Virginia’s hiring of Bronco Mendenhall was fairly unexpected. He had been in the BYU position for 11 years, and the fit made sense. He’s from Utah and had reportedly turned down other big offers previously. Yes, BYU’s not in the power five, but Mendenhall had taken them to five 10-win seasons in his time as head coach. He seemed pretty safe in his job.
Mendenhall’s decision to take the Virginia position makes sense. It gets him into a power five conference. Virginia’s a place with some pretty good talent in the area. If Mendenhall gets it right, Virginia is prime to become a more than solid program again. However, his move is definitely a gamble. After year one, it’s still unclear whether it was a good gamble.
In the last 10 years, the Cavaliers had been to just two bowl games: one in the final Al Groh years, and just one in six seasons under Mike London. Things didn’t change much in 2016. Virginia went 2-10, matching the worst season the Cavaliers had under London. They won a conference game against Duke, but also lost to FCS Richmond.
In a second year under a new coach, you would generally like to see some improvements made from the first year. The players would have another season under the new coach’s systems. The coach has signed two recruiting classes. You would hope for a few less bumps along the way. Virginia could improve in 2017, but it won’t be easy
In terms of returning production for the Cavaliers, it’s a mixed bag.
On the offensive side, quarterback Kurt Benkert is back. UVA’s expected starter threw for over 2,500 yards last season, finishing with 21 touchdowns and 11 interceptions. Benkert had an up and down season in 2016. In his good games, he was pretty good. Against Central Michigan, he went for 421 yards and five touchdowns. On the other hand, in his bad games, he could go 9-26 and 122 yards, like he did against Virginia Tech in a 52-10 loss.
The Cavaliers will have to replace leading rusher, Taquan Mizzell. In 187 carries last year, Mizzell went for over 900 yards. Not only that, but he was one of Virginia’s leading receivers, getting 52 catches and over 400 yards. Second leading rusher Albert Reid is also gone. The running back with the most yards from last season is junior Jordan Ellis, who got just 14 carries for 61 yards. The Cavaliers do bring back a decent amount of the receiving corps, though.

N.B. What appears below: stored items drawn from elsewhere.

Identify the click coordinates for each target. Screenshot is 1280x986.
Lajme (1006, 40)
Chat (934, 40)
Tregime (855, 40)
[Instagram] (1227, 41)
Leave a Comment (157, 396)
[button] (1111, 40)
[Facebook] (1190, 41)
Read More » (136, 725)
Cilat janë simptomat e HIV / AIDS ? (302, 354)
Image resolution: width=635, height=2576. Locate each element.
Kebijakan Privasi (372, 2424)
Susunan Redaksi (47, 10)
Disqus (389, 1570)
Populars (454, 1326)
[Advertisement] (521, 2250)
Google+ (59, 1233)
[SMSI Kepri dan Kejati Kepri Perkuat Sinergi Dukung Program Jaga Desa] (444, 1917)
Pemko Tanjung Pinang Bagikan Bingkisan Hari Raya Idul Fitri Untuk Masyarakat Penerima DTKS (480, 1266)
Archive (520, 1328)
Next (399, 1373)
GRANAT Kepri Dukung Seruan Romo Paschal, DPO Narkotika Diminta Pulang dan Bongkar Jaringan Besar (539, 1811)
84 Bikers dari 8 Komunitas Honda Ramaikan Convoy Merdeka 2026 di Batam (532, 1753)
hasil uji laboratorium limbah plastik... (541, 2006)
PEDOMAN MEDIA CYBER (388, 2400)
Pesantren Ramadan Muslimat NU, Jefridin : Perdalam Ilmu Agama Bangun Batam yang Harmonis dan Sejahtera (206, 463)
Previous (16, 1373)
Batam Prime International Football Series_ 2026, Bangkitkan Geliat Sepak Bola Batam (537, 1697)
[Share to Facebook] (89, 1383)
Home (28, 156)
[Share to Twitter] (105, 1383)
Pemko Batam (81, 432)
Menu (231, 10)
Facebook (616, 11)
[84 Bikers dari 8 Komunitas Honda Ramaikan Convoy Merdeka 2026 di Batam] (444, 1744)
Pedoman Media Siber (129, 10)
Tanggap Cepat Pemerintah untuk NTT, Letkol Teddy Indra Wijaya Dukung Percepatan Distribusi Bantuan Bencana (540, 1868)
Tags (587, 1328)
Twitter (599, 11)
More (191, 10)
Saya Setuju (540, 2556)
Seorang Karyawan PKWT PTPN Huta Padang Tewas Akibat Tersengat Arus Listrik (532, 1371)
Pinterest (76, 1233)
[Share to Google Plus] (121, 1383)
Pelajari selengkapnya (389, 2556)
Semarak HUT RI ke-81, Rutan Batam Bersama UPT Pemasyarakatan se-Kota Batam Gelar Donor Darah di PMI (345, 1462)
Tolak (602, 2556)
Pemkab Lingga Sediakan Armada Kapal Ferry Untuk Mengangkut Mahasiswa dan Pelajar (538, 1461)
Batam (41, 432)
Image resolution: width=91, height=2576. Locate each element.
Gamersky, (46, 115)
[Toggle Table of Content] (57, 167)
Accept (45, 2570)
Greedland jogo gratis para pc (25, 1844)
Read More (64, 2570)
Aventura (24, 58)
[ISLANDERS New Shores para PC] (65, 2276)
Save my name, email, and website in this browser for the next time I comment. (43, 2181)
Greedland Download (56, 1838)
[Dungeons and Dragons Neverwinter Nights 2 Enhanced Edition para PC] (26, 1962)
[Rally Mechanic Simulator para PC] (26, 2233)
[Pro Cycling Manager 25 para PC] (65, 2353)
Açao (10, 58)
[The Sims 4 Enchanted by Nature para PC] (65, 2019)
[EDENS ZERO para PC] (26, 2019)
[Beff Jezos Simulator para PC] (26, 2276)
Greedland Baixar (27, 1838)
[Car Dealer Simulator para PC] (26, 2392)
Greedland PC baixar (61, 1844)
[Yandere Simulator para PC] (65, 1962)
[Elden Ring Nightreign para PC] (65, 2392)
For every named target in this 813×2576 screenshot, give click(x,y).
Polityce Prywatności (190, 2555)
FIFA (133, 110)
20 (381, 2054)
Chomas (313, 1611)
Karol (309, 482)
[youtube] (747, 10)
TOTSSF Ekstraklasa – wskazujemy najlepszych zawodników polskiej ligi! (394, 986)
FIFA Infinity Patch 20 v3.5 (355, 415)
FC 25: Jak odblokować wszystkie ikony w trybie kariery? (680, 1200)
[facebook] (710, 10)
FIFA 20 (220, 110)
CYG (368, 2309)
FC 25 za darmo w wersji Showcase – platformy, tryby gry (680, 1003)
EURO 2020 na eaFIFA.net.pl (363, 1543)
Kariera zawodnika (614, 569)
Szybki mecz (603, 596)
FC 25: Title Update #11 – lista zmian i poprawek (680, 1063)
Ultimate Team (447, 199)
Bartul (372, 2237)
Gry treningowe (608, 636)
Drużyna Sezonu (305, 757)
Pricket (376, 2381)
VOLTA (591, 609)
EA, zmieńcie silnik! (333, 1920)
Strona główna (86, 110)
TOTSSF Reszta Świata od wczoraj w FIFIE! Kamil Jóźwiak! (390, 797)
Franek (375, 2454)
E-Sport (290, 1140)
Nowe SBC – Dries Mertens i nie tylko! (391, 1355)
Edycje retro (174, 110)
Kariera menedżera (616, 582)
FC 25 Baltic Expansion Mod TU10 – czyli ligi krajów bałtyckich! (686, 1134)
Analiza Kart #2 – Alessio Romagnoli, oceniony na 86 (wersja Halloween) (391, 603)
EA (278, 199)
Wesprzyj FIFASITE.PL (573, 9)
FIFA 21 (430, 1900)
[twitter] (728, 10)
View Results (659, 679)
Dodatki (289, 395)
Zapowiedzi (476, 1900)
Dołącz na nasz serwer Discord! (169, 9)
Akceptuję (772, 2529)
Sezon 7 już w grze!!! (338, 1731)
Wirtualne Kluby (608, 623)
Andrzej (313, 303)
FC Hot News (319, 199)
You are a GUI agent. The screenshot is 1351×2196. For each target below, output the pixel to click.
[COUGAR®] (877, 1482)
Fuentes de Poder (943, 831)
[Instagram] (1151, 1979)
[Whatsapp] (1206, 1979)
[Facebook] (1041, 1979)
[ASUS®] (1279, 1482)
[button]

Four of the expected offensive line starters are juniors or seniors, which isn’t bad on the surface. However, Benkert was sacked 31 times last year, and the Cavaliers were one of the worst teams in the country in terms of sacks allowed.
On the defensive side, four of the top seven leading tacklers are back. Micah Kiser, who led UVA in tackles and sacks, opted to return to college for another season. Several freshmen got a decent amount of snaps last season, so some amount of improvement for that side of the ball is definitely a possibility.
Both coordinators return for Virginia in 2017. On the offensive side of the ball, the Cavaliers run a spread offense led by Robert Anae, who has two different stints as offensive coordinator at BYU with Mendenhall.
Defensive coordinator Nick Howell also came over from BYU two years ago. Last year, the defense was solid at stopping the run, but struggled against the passing game.
North Carolina has owned Virginia in recent years. The Cavaliers haven’t won the matchup since 2009, which is two coaching changes ago now. Since Larry Fedora took over in Chapel Hill, the Tar Heels have won all but one game by double digit points.
Were this game in week one, it might be a sneaky tough game for the Tar Heels. Yes, both teams are replacing pieces, but a new quarterback playing their first game as starter is never a guarantee.
However, the game is in October. UNC will have gotten six games to work in a new quarterback and all the rest of the pieces. They will have already dealt with (probably) tough teams with the likes of Louisville, Notre Dame, and others. If Virginia does continue to struggle defending the pass next year, you would expect UNC’s quarterback to be in the flow of the offense by the UVA game.
On the other side of the ball, UNC should have an advantage. Virginia will probably rely on the pass this year, and that hasn’t been the way to beat the Tar Heels recently and still probably won’t be this year. If Virginia can’t get a a running game going in that game, it’s hard to see them being able to beat UNC in the air.
In general, the Tar Heels just seem to be more talented. Bronco Mendenhall may end up doing a good job at Virginia, he just probably doesn’t have the horses to beat UNC just yet.